Los Arcos – Logroño

Tag 10, 17. Juni 2023

Schon wieder ist um halb fünf die Nacht für mich zu Ende, weil die meisten anderen im Raum angefangen haben zu packen und dementsprechend laut sind. Es ist noch stockdunkel, als ich los gehe und hauptsächlich dem Lichtkegel der Kopflampen der Pilger vor mir folge. Gelbe Pfeile sehe ich natürlich keine, bis um zwanzig vor sieben die Sonne aufgeht.

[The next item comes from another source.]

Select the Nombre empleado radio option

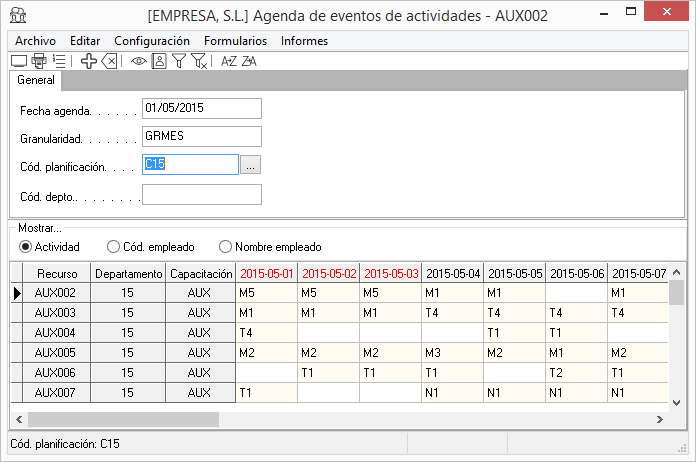click(225, 246)
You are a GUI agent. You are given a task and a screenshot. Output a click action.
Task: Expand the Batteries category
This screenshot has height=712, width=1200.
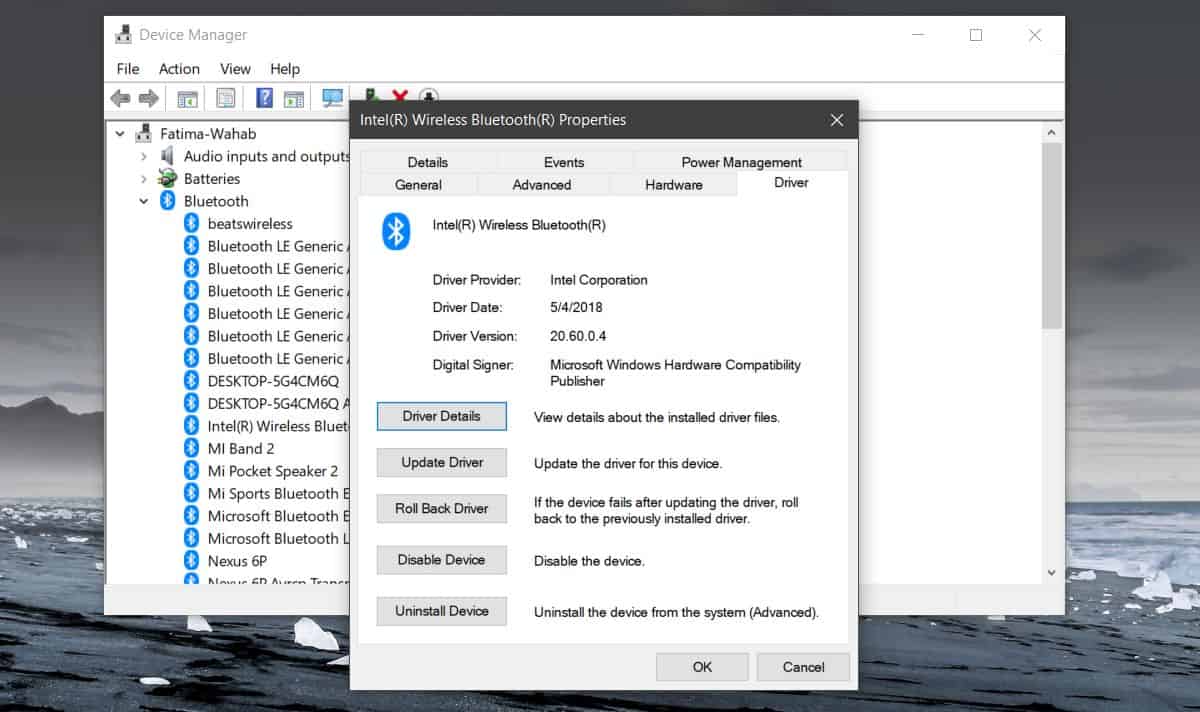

Der Weg ist eben und angenehm zu gehen, es gibt nur wenige Anstiege.
Unmittelbar vor dem Ort Sansol sehe ich jemanden, der aus einem Zelt krabbelt, das mitten auf einem Acker steht, einsichtig für alle Anwohner und vorbeikommenden Leute. Der hat Nerven, ich wünschte, ich könnte das auch. 

Morgens früh in Los Arcos
Weg nach Sansol


Ansonsten passiert gar nicht viel Spektakuläres unterwegs. Ab und zu sehe ich ein paar bekannte Gesichter sowie neue. Ein Typ namens Holger spricht mich an, und ich finde es angenehm mal wieder Deutsch zu sprechen. Weniger angenehm ist der Moment, als er mir seine schweißgetränkte Hand entgegenstreckt. Bah, wie ekelig, wo ich doch so gerne saubere Hände habe! Wo bitte ist der nächste Brunnen? 
Apropos Brunnen, es gibt sie überall entlang des Weges und in jedem Ort. Sie stammen aus verschiedenen Quellen, einige von ihnen sind historisch bedeutsam, wie zum Beispiel die Rolandsquelle in den Pyrenäen. Im Laufe der Jahrhunderte wurden die Brunnen für die Jakobspilger von Gemeinden und Organisationen errichtet. Die meisten führen Trinkwasser, aber es gibt auch solche, von denen man besser nicht trinkt. Diese sind in der Regel mit entsprechenden Piktogrammen markiert.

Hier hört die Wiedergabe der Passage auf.